Stored dataset items ::
↓↓↓

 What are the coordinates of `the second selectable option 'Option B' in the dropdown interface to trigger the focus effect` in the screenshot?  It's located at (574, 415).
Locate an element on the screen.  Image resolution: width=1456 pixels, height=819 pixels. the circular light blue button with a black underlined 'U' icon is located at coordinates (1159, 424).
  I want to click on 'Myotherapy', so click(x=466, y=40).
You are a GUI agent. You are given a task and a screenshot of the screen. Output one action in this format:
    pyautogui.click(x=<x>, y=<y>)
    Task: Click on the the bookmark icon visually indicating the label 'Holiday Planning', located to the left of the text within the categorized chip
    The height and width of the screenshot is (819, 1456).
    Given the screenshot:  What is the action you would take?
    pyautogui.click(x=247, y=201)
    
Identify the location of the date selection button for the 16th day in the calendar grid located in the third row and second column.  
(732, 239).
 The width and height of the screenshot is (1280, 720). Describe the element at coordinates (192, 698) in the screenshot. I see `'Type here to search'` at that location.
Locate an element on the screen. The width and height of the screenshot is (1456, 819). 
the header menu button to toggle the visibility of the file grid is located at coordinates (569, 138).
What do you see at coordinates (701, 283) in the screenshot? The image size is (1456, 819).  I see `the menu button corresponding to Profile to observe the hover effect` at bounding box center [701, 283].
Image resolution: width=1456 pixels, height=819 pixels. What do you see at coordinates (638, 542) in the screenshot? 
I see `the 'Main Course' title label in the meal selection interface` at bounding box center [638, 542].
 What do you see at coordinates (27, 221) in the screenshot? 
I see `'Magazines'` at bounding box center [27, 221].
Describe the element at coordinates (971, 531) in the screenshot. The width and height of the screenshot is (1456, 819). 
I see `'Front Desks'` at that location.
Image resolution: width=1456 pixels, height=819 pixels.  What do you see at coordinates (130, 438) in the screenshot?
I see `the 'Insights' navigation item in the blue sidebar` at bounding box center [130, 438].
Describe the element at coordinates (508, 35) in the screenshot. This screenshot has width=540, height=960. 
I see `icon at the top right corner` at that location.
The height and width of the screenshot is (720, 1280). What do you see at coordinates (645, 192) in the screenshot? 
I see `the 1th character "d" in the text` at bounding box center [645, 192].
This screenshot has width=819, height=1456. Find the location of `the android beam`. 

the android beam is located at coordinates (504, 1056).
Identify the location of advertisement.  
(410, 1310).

↑↑↑

Copy the data above line for line, with no changes.

Answer ::
 What are the coordinates of `the second selectable option 'Option B' in the dropdown interface to trigger the focus effect` in the screenshot?  It's located at (574, 415).
Locate an element on the screen.  Image resolution: width=1456 pixels, height=819 pixels. the circular light blue button with a black underlined 'U' icon is located at coordinates (1159, 424).
  I want to click on 'Myotherapy', so click(x=466, y=40).
You are a GUI agent. You are given a task and a screenshot of the screen. Output one action in this format:
    pyautogui.click(x=<x>, y=<y>)
    Task: Click on the the bookmark icon visually indicating the label 'Holiday Planning', located to the left of the text within the categorized chip
    The height and width of the screenshot is (819, 1456).
    Given the screenshot:  What is the action you would take?
    pyautogui.click(x=247, y=201)
    
Identify the location of the date selection button for the 16th day in the calendar grid located in the third row and second column.  
(732, 239).
 The width and height of the screenshot is (1280, 720). Describe the element at coordinates (192, 698) in the screenshot. I see `'Type here to search'` at that location.
Locate an element on the screen. The width and height of the screenshot is (1456, 819). 
the header menu button to toggle the visibility of the file grid is located at coordinates (569, 138).
What do you see at coordinates (701, 283) in the screenshot? The image size is (1456, 819).  I see `the menu button corresponding to Profile to observe the hover effect` at bounding box center [701, 283].
Image resolution: width=1456 pixels, height=819 pixels. What do you see at coordinates (638, 542) in the screenshot? 
I see `the 'Main Course' title label in the meal selection interface` at bounding box center [638, 542].
 What do you see at coordinates (27, 221) in the screenshot? 
I see `'Magazines'` at bounding box center [27, 221].
Describe the element at coordinates (971, 531) in the screenshot. The width and height of the screenshot is (1456, 819). 
I see `'Front Desks'` at that location.
Image resolution: width=1456 pixels, height=819 pixels.  What do you see at coordinates (130, 438) in the screenshot?
I see `the 'Insights' navigation item in the blue sidebar` at bounding box center [130, 438].
Describe the element at coordinates (508, 35) in the screenshot. This screenshot has width=540, height=960. 
I see `icon at the top right corner` at that location.
The height and width of the screenshot is (720, 1280). What do you see at coordinates (645, 192) in the screenshot? 
I see `the 1th character "d" in the text` at bounding box center [645, 192].
This screenshot has width=819, height=1456. Find the location of `the android beam`. 

the android beam is located at coordinates (504, 1056).
Identify the location of advertisement.  
(410, 1310).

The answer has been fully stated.